(Exercise directions)
Below is a listing. Set down exactly the lines from the one containing "Collapse the 'Текущий проект' panel" through the one containing "This screenshot has height=660, width=1537.", both ends included, and leave out the rest.

··· Data for processing

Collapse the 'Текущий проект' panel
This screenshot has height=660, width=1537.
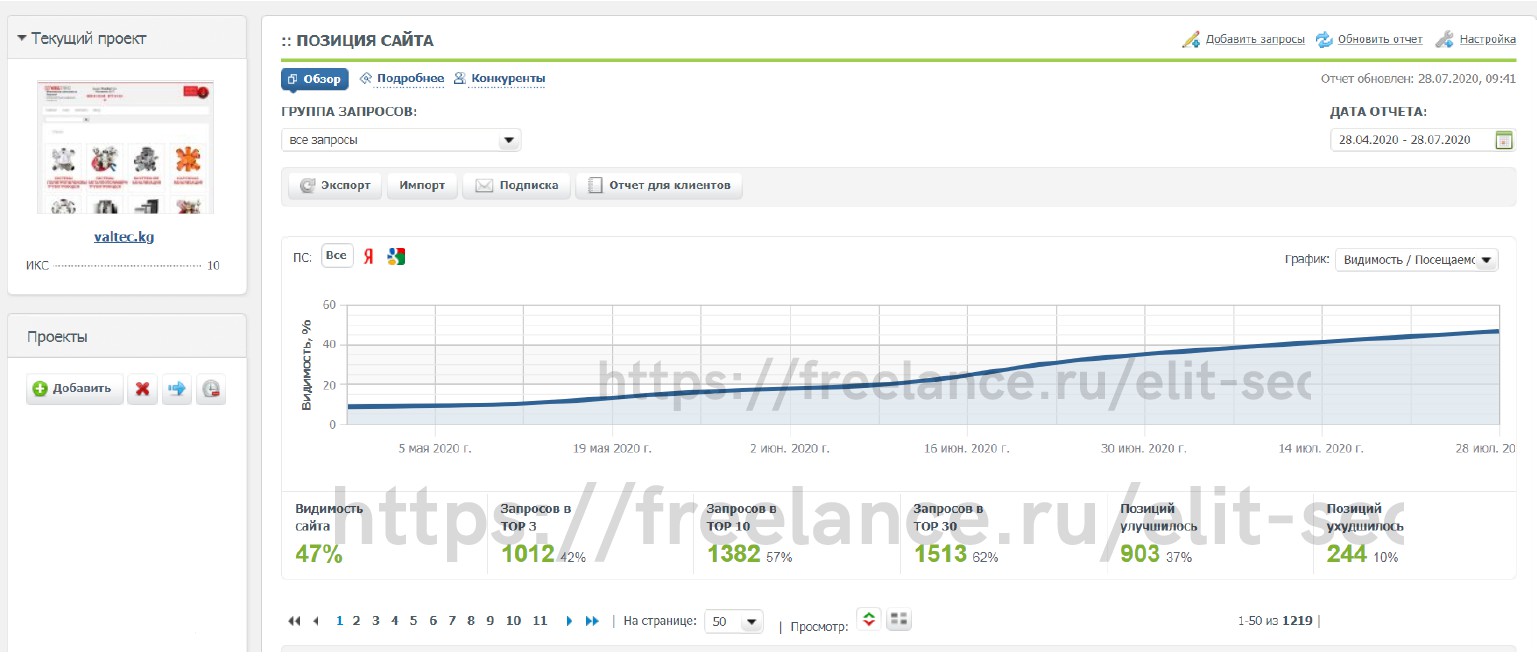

······
··· Data for processing

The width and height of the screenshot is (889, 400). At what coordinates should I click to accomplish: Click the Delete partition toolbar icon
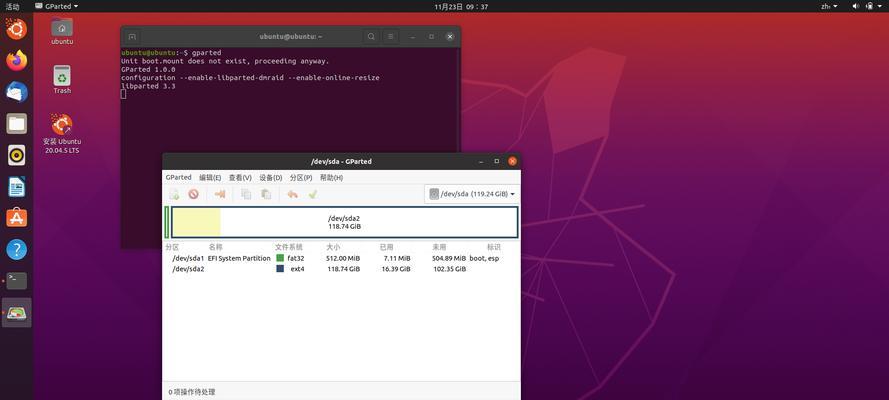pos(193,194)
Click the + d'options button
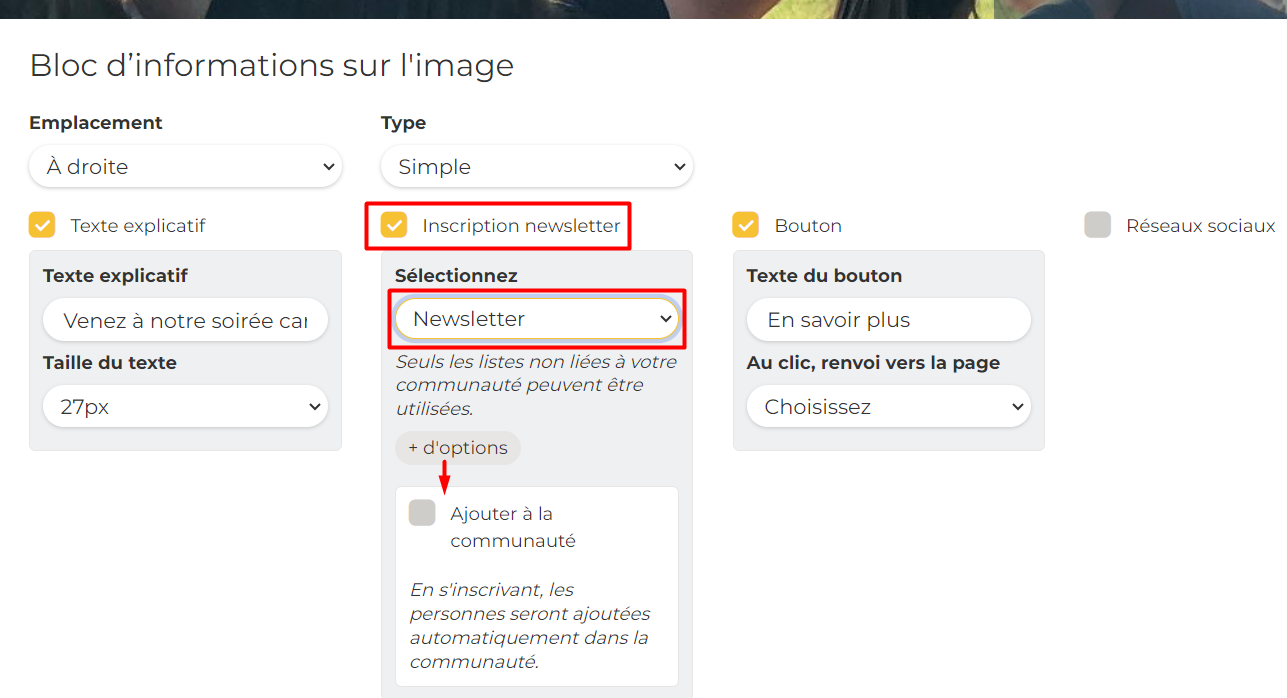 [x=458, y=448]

······

(Written answer)
Collapse the 'Текущий проект' panel
This screenshot has height=660, width=1537.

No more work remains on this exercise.